Of course you can use this method to simulate exponential random variables, but it has another application. In a previous post on simulating Poisson variables, I mentioned that exponential random variables can be used to simulate a Poisson random variable in a direct (or exact) manner. That method is based on the distances between the points of a homogeneous Poisson point process (on the real line) being exponential random variables.

But this method is only suitable for low values of \(\lambda\), less than say fifteen.

Rayleigh distribution

The Rayleigh distribution is \(\mathbb{P}(X\leq x)= (x/\sigma^2)e^{-x^2/(2\sigma^2)}\), where \(\sigma>0\) is its scale parameter.

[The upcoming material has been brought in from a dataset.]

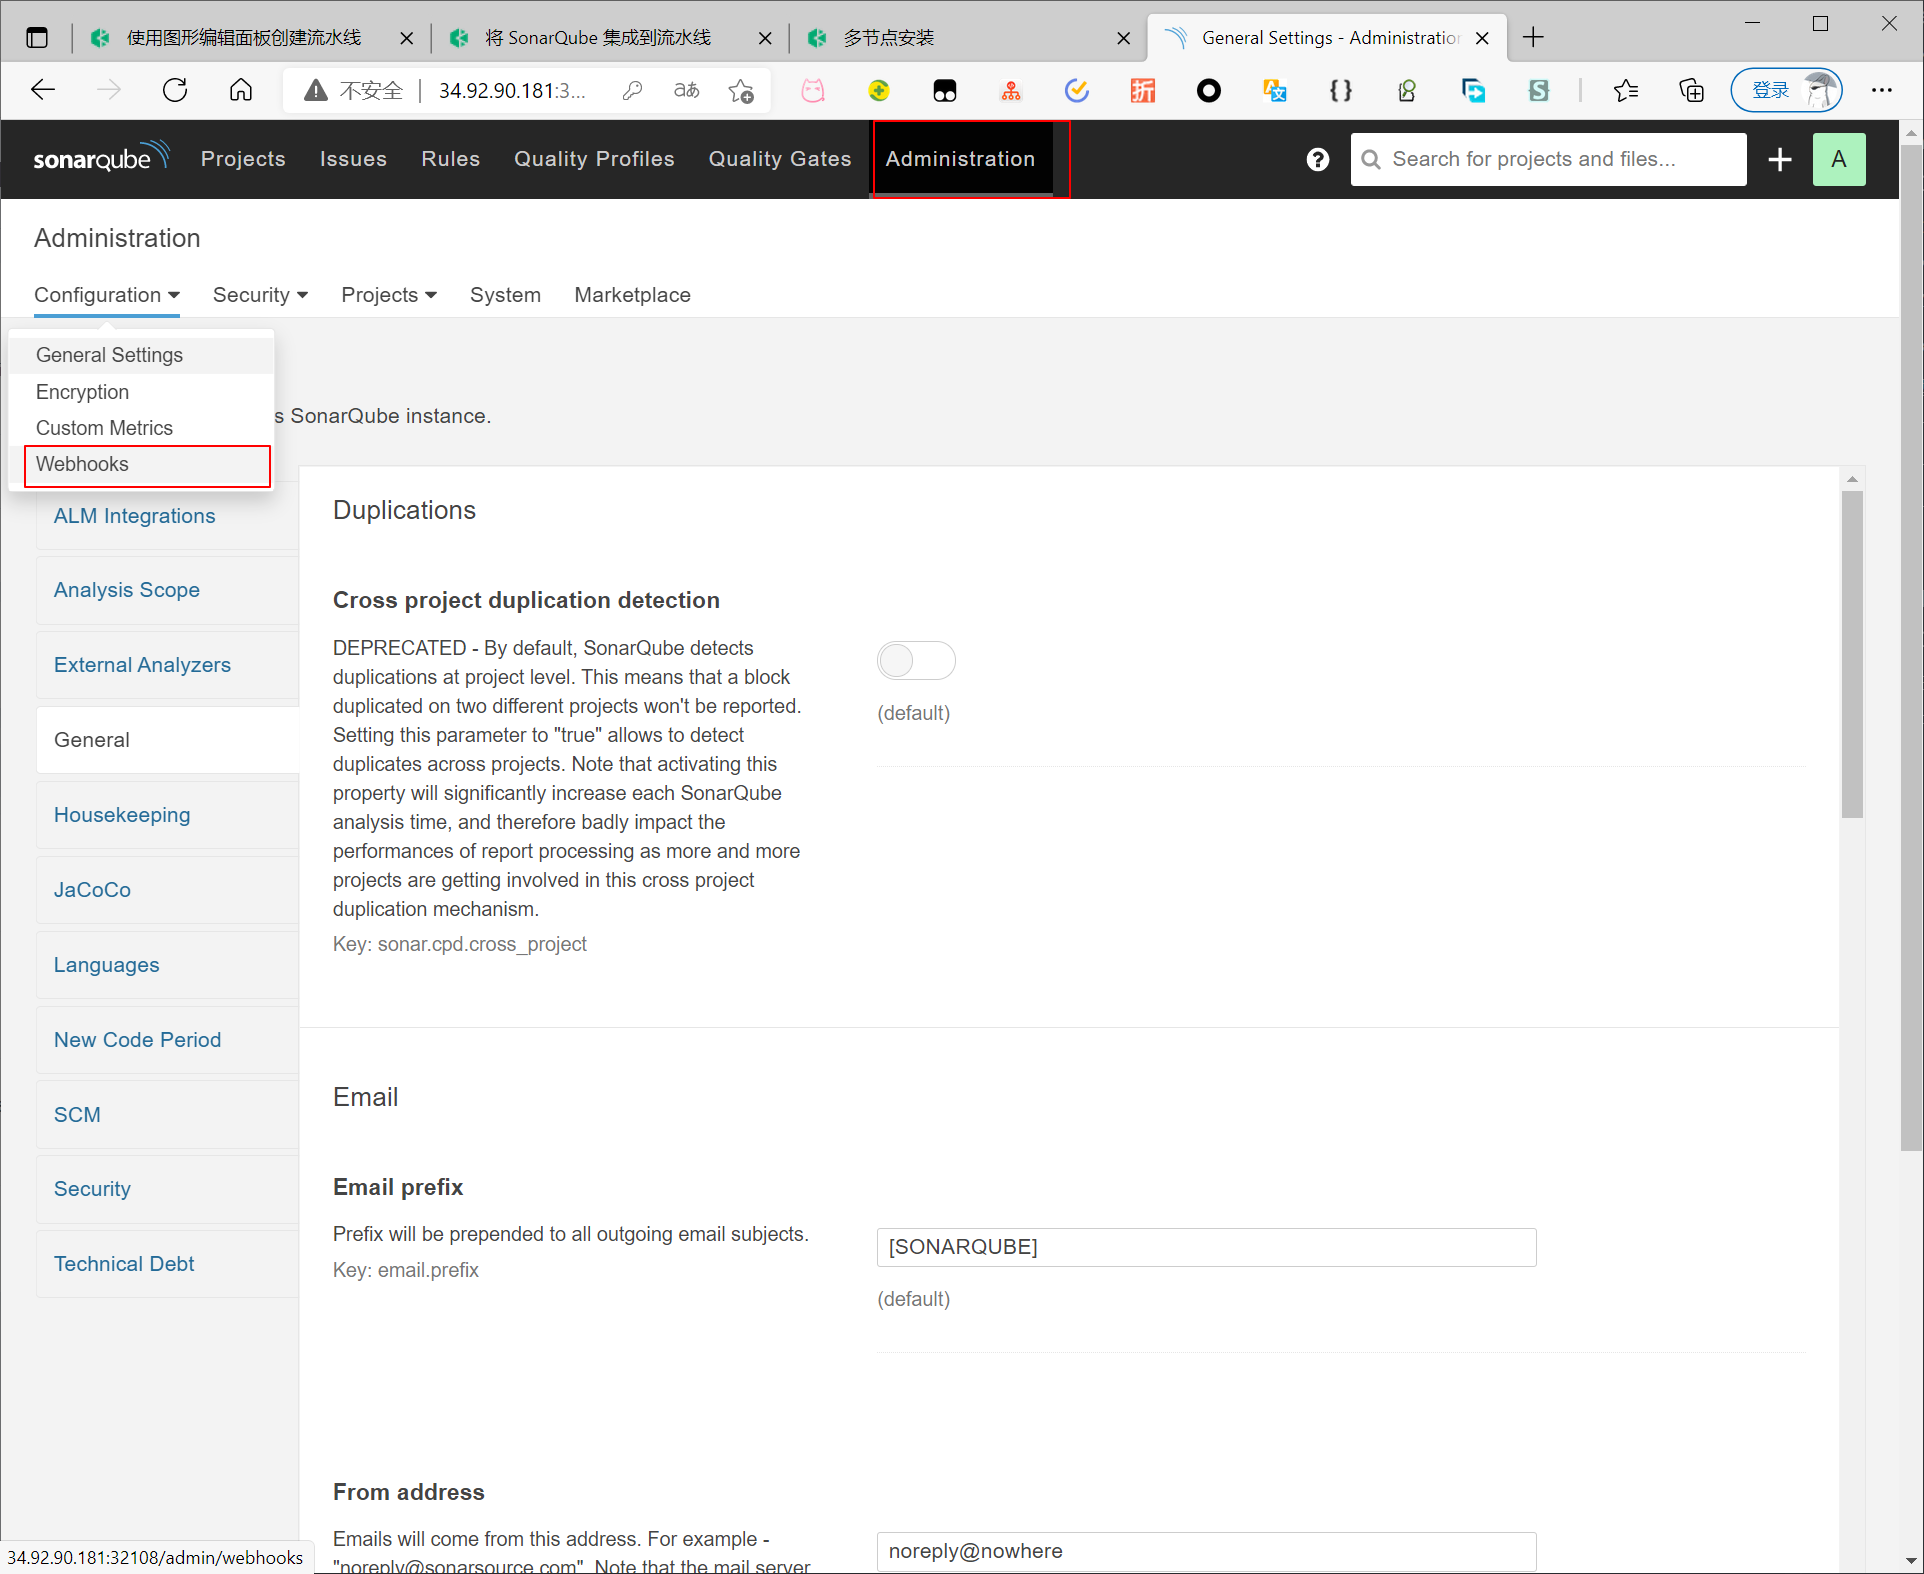Click the SonarQube logo

pos(100,158)
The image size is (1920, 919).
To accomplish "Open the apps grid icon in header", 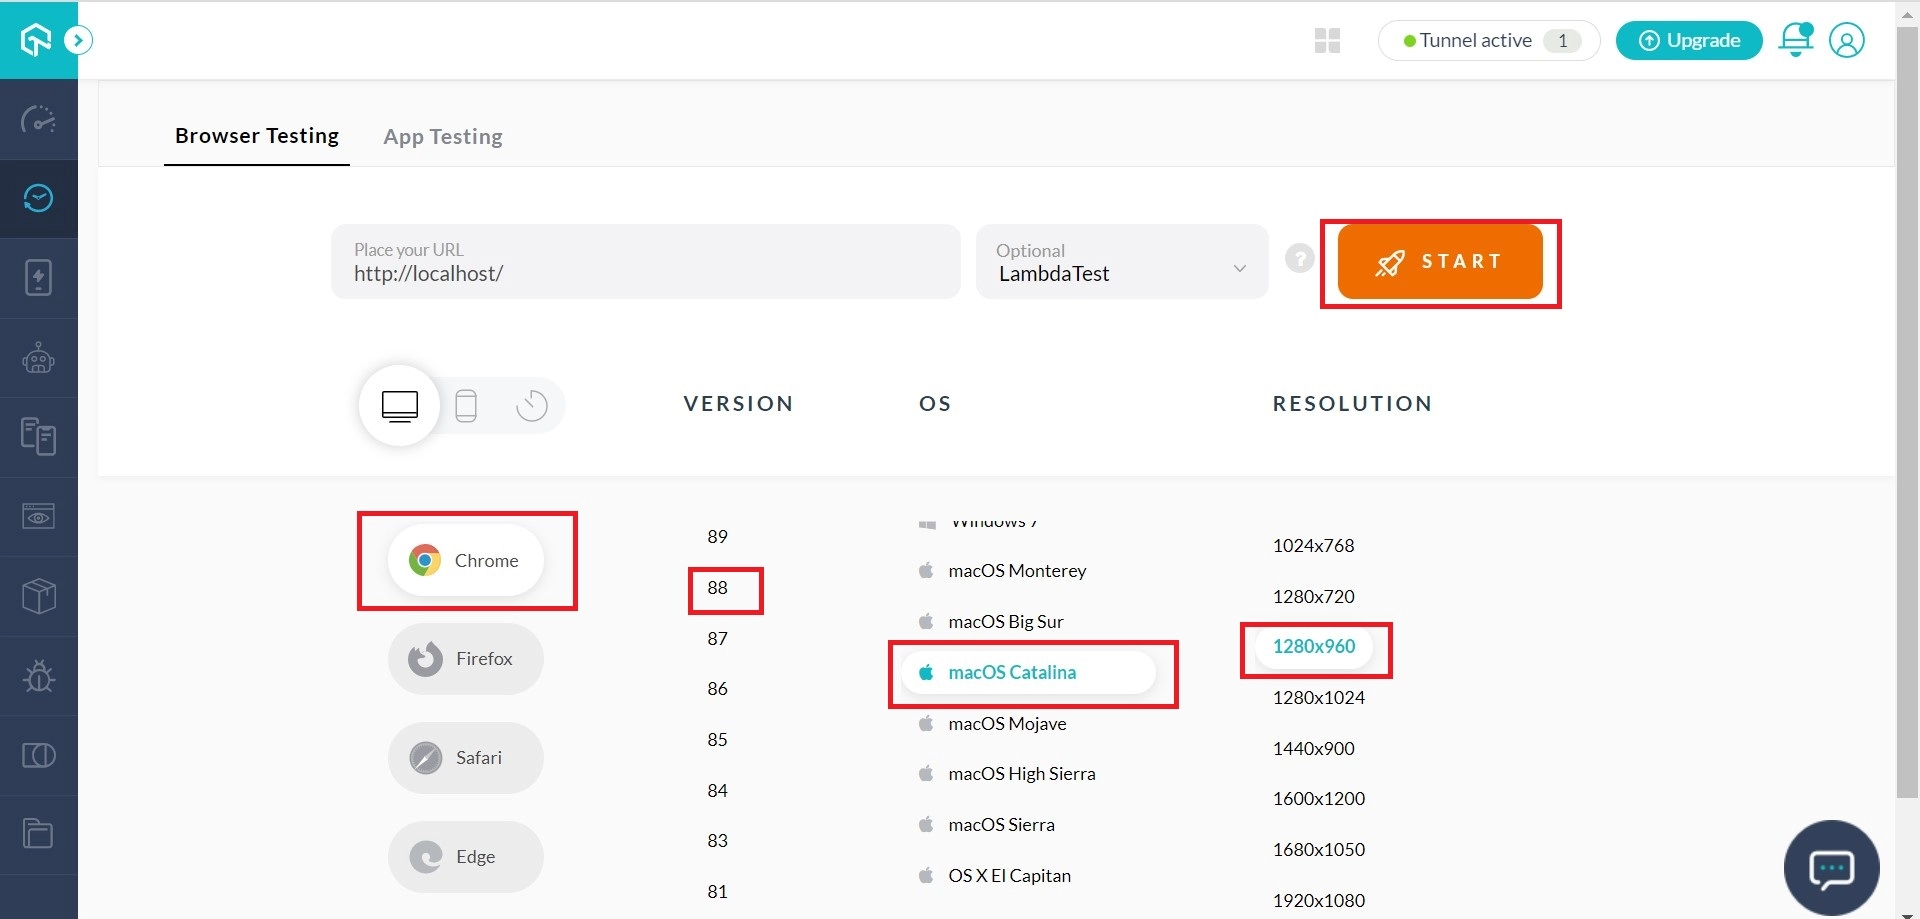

The square root of an exponential variable with mean \(1/\lambda\) has a Rayleigh distribution with scale parameter \(\sigma=1/\sqrt{2\lambda}\).

Consequently, the generation method is similar to the previous example.

Rayleigh random variable \(Y\) with scale parameter \(\sigma>0\)

  1. Sample a uniform random variable \(U\sim U(0,1)\), giving a value \(u\).
  2. Return \(y=\sigma\sqrt{-2\ln u}\).

Other methods

The inverse method is intuitive and often succinct. But most functions for simulating random variables (or, more correctly, generating random variates) do not use these methods, as they are not fast under certain parameter regimes, such as large means. Consequently, other method are used such as approximations (with, say, normal random variables), such as the ones I outlined in this post on simulating Poisson random variables.

More complicated random systems, such as collections of dependent variables, can be simulated using Markov chain Monte Carlo methods, which is the direction we’ll take in a couple posts after this one.

Further reading

The inverse technique is in your favourite introductory book on probability theory. The specific examples here are covered in books on stochastic simulations and Monte Carlo methods. The classic book by Devroye covers these topics; see Section 2.1 and the examples (inverse method) in Chapter 2.

For a modern take, there’s the extensive Handbook of Monte Carlo Methods by Kroese, Taimre and Botev; see Section 3.1.1, Algorithm 4.1 (Bernoulli) and Algorithm 4.29 (exponential), and Algorithm 4.66 (Rayleigh). There’s also the book Stochastic Simulation: Algorithms and Analysis by Asmussen and Gynn; in Chapter 2, see Example 2.1 (Bernoulli) and Exampe 2.3 (exponential).

Other books include those by Fishman (Section 8.1) and Gentle (Section 4.1) respectively. (Warning: the book by Gentle has a mistake on page 105 in algorithm for sampling Bernoulli variables, as noted by the author. It should be \(1-\pi\) and not \(\pi\) when zero is returned for the sampled value of the Bernoulli variable.)